The goal of a supplemental intervention is ultimately to improve quality of life, performance status, and chance of survival of the patient beyond that which is achieved with standard of care chemotherapy alone. Concomitant treatment of oral amino acids and testosterone may be a viable therapeutic option for fighting cachexia and improving body composition and quality of life during chemotherapeutic treatment of recurrent cervical cancer.
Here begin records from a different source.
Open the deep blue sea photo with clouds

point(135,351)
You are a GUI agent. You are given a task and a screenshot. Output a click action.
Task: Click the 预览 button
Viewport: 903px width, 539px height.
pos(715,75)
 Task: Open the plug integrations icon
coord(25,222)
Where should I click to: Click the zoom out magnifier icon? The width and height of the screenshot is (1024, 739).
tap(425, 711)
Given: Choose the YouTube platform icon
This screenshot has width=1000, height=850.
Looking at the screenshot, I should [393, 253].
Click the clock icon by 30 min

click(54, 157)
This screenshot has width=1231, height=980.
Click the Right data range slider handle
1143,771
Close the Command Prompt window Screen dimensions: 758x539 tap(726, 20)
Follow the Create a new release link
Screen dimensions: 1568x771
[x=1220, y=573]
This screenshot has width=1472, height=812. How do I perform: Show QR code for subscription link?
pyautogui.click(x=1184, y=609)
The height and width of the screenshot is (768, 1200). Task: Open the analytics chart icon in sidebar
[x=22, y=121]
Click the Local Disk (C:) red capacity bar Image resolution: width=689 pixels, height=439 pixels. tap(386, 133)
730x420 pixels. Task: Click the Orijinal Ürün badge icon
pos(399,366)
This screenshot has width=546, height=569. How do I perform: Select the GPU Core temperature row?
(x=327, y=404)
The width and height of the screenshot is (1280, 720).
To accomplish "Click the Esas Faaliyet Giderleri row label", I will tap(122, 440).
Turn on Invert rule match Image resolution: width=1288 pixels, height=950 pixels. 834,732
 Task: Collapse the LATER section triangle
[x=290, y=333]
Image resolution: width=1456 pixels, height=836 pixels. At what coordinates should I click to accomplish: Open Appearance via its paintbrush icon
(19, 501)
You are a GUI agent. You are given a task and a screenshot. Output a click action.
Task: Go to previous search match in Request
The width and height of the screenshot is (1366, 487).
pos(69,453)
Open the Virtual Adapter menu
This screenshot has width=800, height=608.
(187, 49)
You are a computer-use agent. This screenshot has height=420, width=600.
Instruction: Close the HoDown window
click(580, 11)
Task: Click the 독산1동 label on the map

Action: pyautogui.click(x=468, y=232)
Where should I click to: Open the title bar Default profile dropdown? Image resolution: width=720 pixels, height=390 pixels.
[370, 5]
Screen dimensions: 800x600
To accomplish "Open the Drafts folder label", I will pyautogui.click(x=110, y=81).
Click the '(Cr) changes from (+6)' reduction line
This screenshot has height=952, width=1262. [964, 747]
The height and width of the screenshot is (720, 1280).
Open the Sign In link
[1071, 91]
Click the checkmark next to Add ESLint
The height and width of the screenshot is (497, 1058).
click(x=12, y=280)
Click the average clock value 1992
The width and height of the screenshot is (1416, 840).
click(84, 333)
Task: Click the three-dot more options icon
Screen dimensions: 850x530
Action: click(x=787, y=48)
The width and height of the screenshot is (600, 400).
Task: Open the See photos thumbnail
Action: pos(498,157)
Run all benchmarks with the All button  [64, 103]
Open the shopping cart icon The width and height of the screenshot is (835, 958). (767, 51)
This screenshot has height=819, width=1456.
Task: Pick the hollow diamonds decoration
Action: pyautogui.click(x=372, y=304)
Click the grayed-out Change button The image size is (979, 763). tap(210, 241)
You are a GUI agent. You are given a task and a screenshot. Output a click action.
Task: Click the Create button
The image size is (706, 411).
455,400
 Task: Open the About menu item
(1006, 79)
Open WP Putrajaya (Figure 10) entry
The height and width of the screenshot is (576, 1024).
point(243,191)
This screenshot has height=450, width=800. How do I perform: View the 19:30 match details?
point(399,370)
In the case study we present here, we utilized a combination therapy approach of oral whey protein plus testosterone to improve muscle mass and quality of life during chemotherapy in a patient with recurrent cervical cancer. Clearly, a larger cohort is needed to determine whether such supplemental treatment approaches are efficacious over the long-term in improving body composition, physical function, quality of life, and cancer survival of cachectic patients when compared to standard of care alone. A double-blinded, placebo-controlled interventional study is in progress (NCT00878995).